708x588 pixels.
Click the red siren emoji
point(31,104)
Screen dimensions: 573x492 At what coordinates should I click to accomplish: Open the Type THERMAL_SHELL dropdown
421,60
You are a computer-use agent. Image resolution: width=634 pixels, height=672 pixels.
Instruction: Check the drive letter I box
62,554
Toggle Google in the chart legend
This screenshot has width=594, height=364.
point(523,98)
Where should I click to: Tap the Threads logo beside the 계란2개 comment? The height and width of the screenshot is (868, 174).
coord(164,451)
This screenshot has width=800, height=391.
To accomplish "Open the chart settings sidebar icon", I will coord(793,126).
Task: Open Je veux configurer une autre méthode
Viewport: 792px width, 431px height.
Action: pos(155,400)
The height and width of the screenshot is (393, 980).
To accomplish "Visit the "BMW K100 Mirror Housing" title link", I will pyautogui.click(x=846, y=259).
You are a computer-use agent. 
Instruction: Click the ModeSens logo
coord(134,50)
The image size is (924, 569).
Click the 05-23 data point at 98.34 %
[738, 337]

★ ★ ★ ★ ★

Task details: Please filter the entries above down to the lines holding "agent" and copy them.

Response below:
You are a computer-use agent. Image resolution: width=634 pixels, height=672 pixels.
You are a computer-use agent. 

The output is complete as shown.